もてまん


「こんな、お婆さんでも、愛人なんて呼んでもらえると、ちょっと嬉しいね」


千鶴子は全てを見通したように、優しく微笑んだ。


「繁徳の予備校のお友達だね。

今日はカラオケ誘ってくれたんだってね、聞いたよ。

悪いね、年寄りの話相手に繁徳借りちまってさ」


(さすが千鶴子さん、飲み込み早い)


繁徳の緊張がほぐれたのと、舞を掴んだ腕が下に引きずられたのは殆ど同時だった。

舞はそのまま、へなへなと廊下に座り込む。


「ごめんな……さい」

「謝るこたぁないよ。
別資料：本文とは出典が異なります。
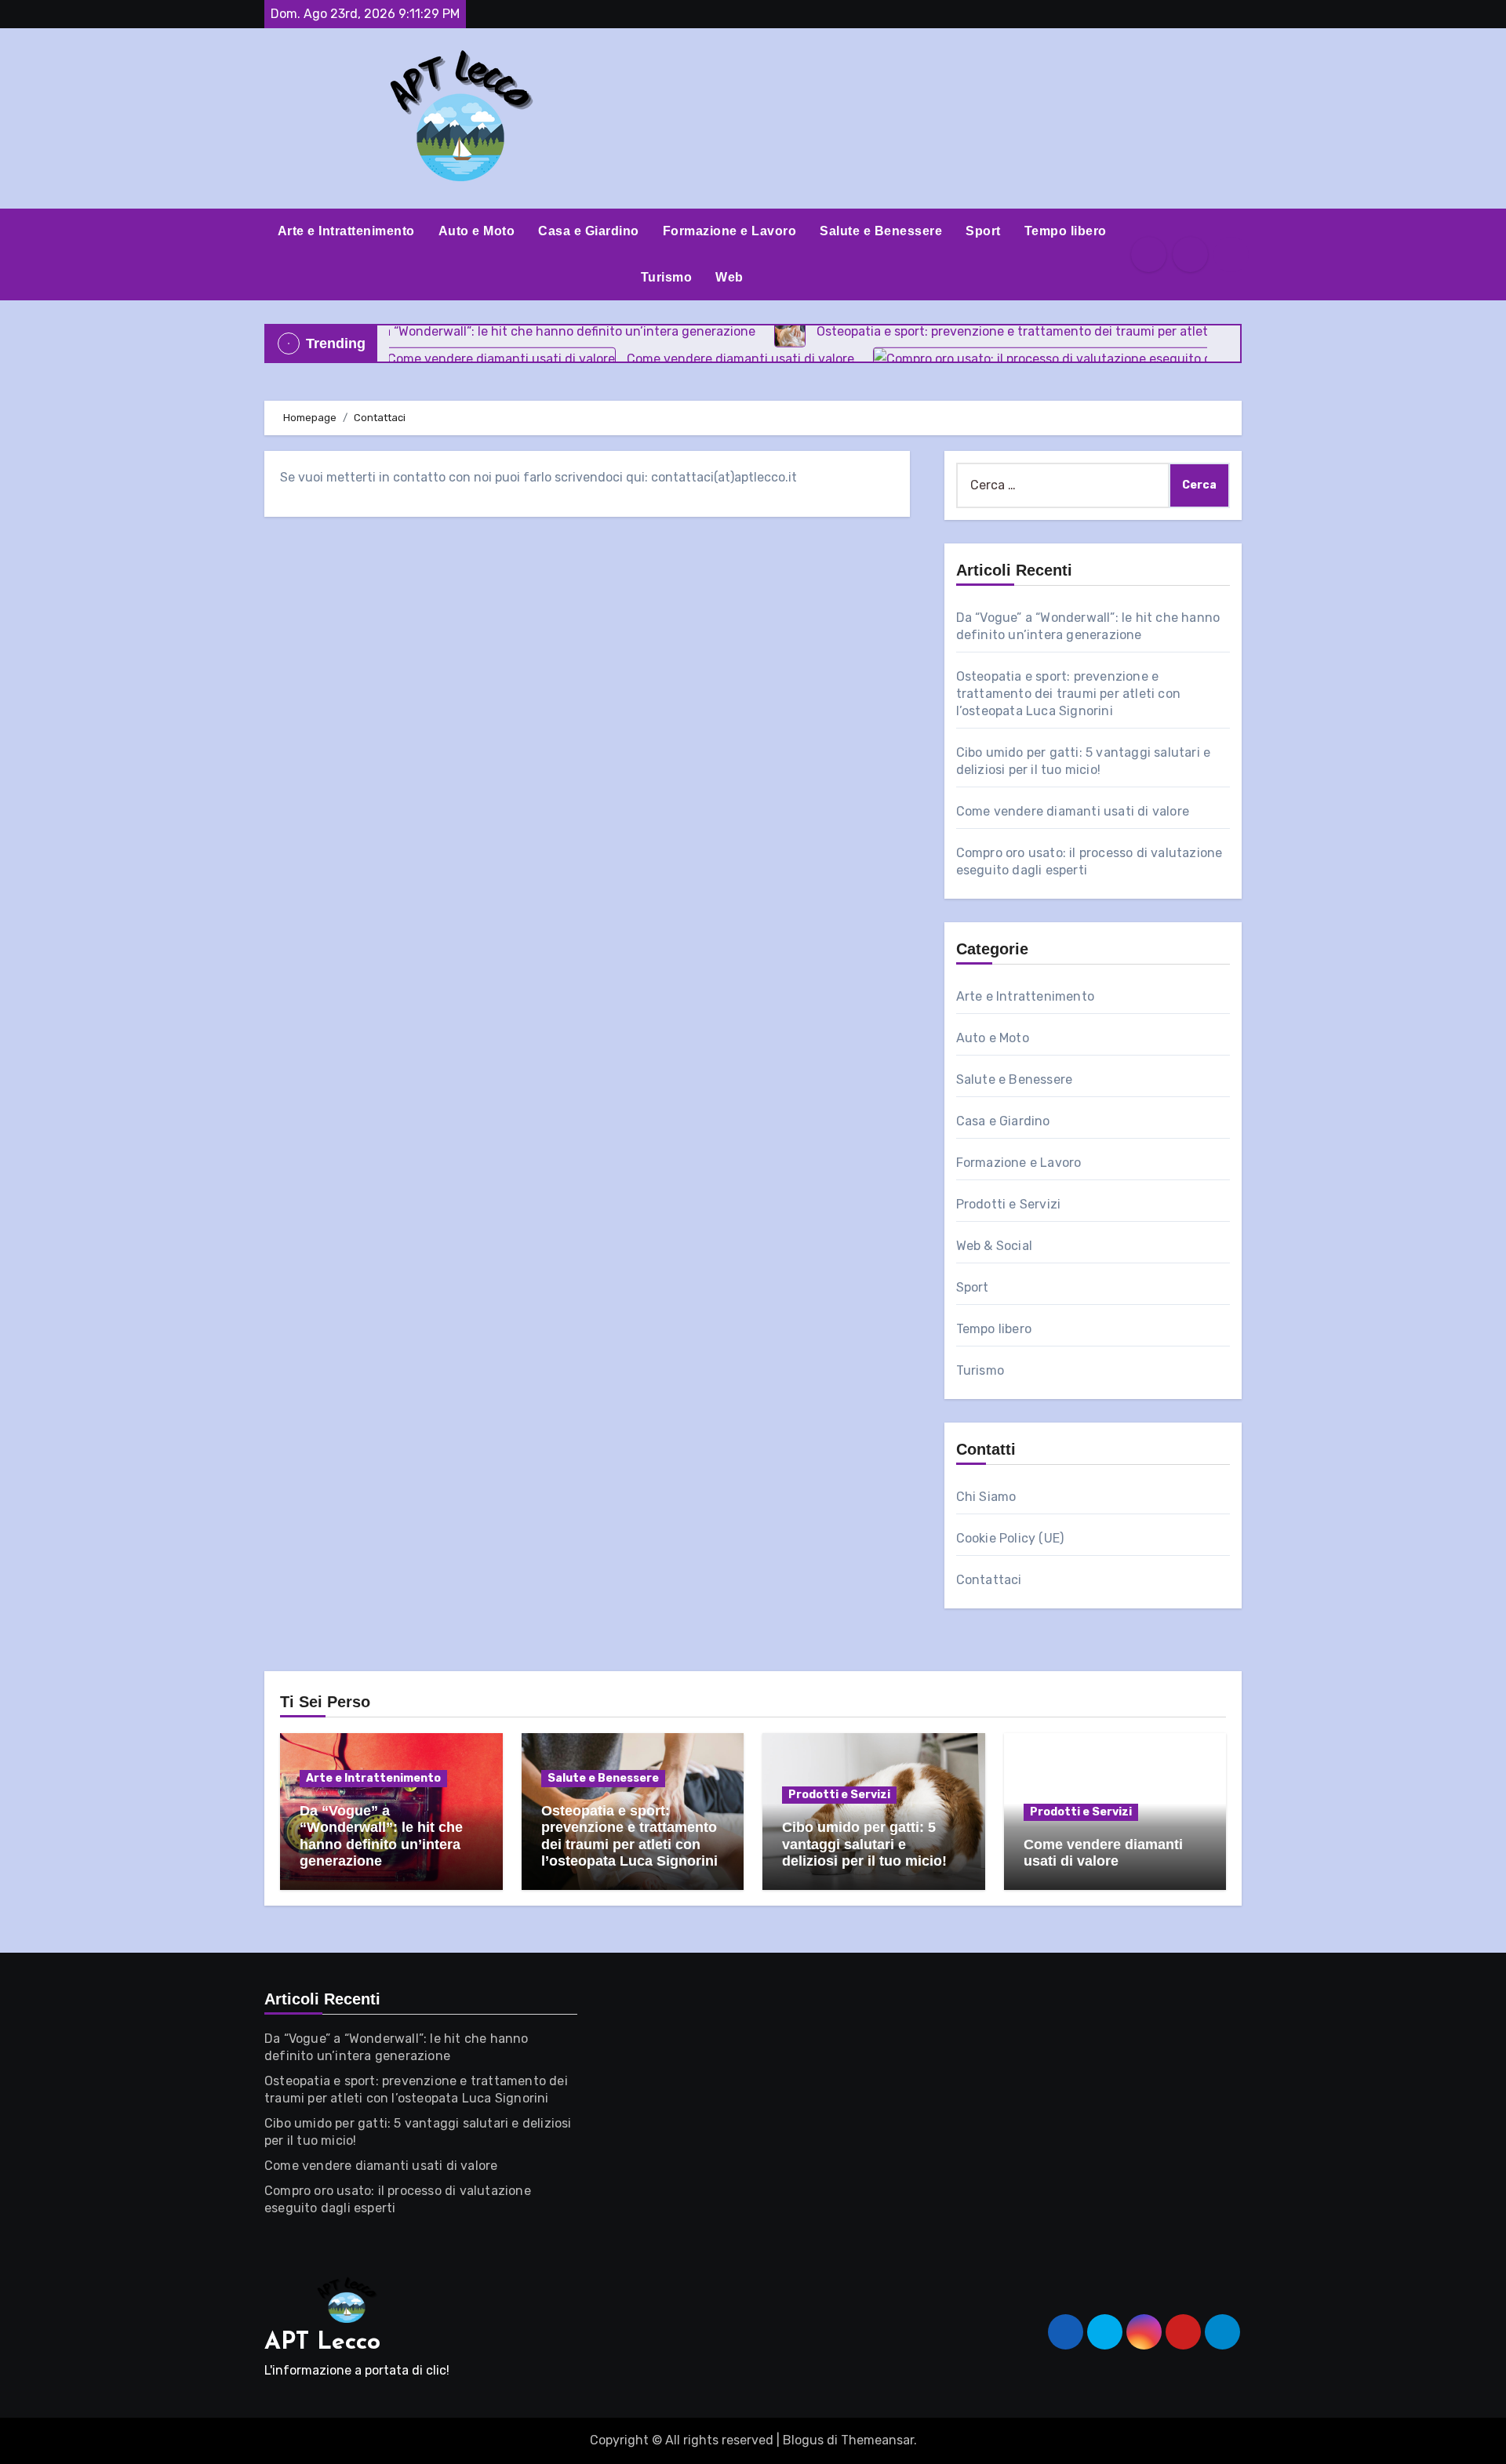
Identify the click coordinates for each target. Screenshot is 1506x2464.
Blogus (803, 2440)
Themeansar (877, 2440)
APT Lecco (322, 2343)
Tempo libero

まぁ、兎に角お上がりよ」

「でも……」

「ほら、マフィンがまだたんと残ってるしさ」

「千鶴子さんのマフィン、美味しいぜ」

「ほら、繁徳、さっさとお嬢さんを立たせておあげなさいよ」


繁徳が、舞の手を取って引き起こす。

それから、ゴソゴソとポケットを探ってハンカチを取り出すと、舞に差し出した。


「ほら、涙ふけよ」

「うん」

(なんか、素直じゃん)


舞がハンカチを目に押し当てるようにして涙をふいた。

その仕草が、子供のようで可愛いと、繁徳は思う。


「これ、洗って返すね。

あれ、髪切った?」

「あ、うん」

「昔のシゲに戻ったみたいだね……」


涙を拭いて顔を上げ、舞が嬉しそうに笑った。